# START OF Selected passage
# Please help, want to make special cupcakes ^_-



## Majik260 (Jul 3, 2009)

I got a box of pillsbury funfetti cupcake mix but im not sure how to go about this. It says it makes 24 cupcakes on the box so should I add atleast 24grams so its about a gram per cupcake.

The way I read to do it would be taking butter or oil and putting the cannabis directly in it heating it for so long but not boiling then straining it. Can I not just put the cannabis ground up right into the mix so I can only make a few special cupcakes? Does useing cannabutter or oil just make it not taste like bud? whats the difference, is it more potent if you do cannabutter or oil over just putting ground up bud directly into the cupcake mix?

Thanks


----------



## Grandma Gudenhi (Jul 3, 2009)

The reason for saturating the oil/butter with THC is because it will get into your system better this way (I don't know why, it just does). 
Here's what I would do. Find out how much oil is needed for the recipe. Use butter instead. Melt your butter. Ground your pot. Mix the two. (If there is not enough liquid, you can add water, but then you will have to refrigerate after straining so you can seperate the water from butter and pour the water off). Heat with a very low heat for about an hour. Strain your pot out of the butter using a coffee filter, squeezing as much liquid out as possible. Remeasure your butter and add more (oil or butter) if it's needed for the recipe.
24 cupcakes? I would use 1/4 gram per cupcake.


----------



## Ellis D. Williams (Jul 3, 2009)

You use butter because the THC and other chemicals bond with the fats and such in the butter/oil so you're body can absorb them. If you just eat straight bud you're wasting pot. 

GMa has the recipe down, definitely use as little water as possible b/c its a pain in the ass to separate the water and butter after the fact.


----------



## Grandma Gudenhi (Jul 4, 2009)

Ellis D. Williams said:


> .........definitely use as little water as possible b/c its a pain in the ass to separate the water and butter after the fact.


I leave mine in the frig until the butter gets really solid. Guess I should have added that to the recipe. Thanks for pointing that out.
I learned this trick while making big batches with trimmings. Lots of vegetation requires lots of extra water.


----------
# END OF Selected passage
- **Requirements**:
Reproduce word for word the stretch of the cupcake thread from "## Grandma Gudenhi (Jul 3, 2009)" through "1/4 gram per cupcake.". The material after this point comes from a separate source.
# START OF Data block
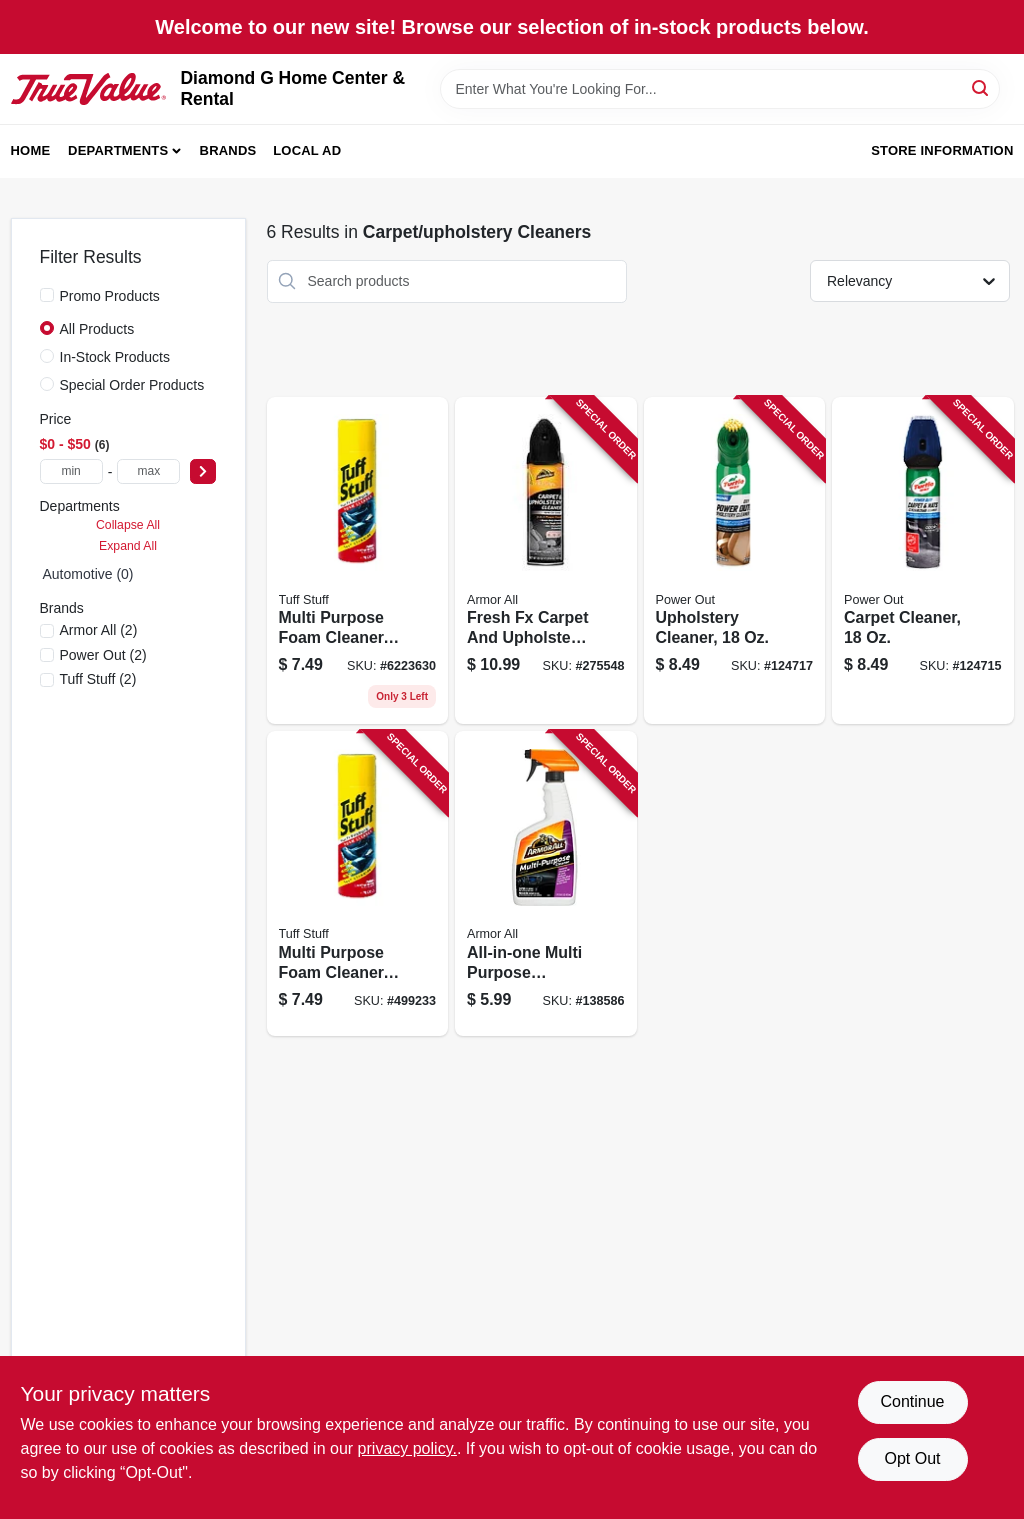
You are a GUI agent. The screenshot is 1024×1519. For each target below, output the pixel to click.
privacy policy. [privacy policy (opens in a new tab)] (407, 1448)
# END OF Data block
- **Written solution**:
## Grandma Gudenhi (Jul 3, 2009)

The reason for saturating the oil/butter with THC is because it will get into your system better this way (I don't know why, it just does). 
Here's what I would do. Find out how much oil is needed for the recipe. Use butter instead. Melt your butter. Ground your pot. Mix the two. (If there is not enough liquid, you can add water, but then you will have to refrigerate after straining so you can seperate the water from butter and pour the water off). Heat with a very low heat for about an hour. Strain your pot out of the butter using a coffee filter, squeezing as much liquid out as possible. Remeasure your butter and add more (oil or butter) if it's needed for the recipe.
24 cupcakes? I would use 1/4 gram per cupcake.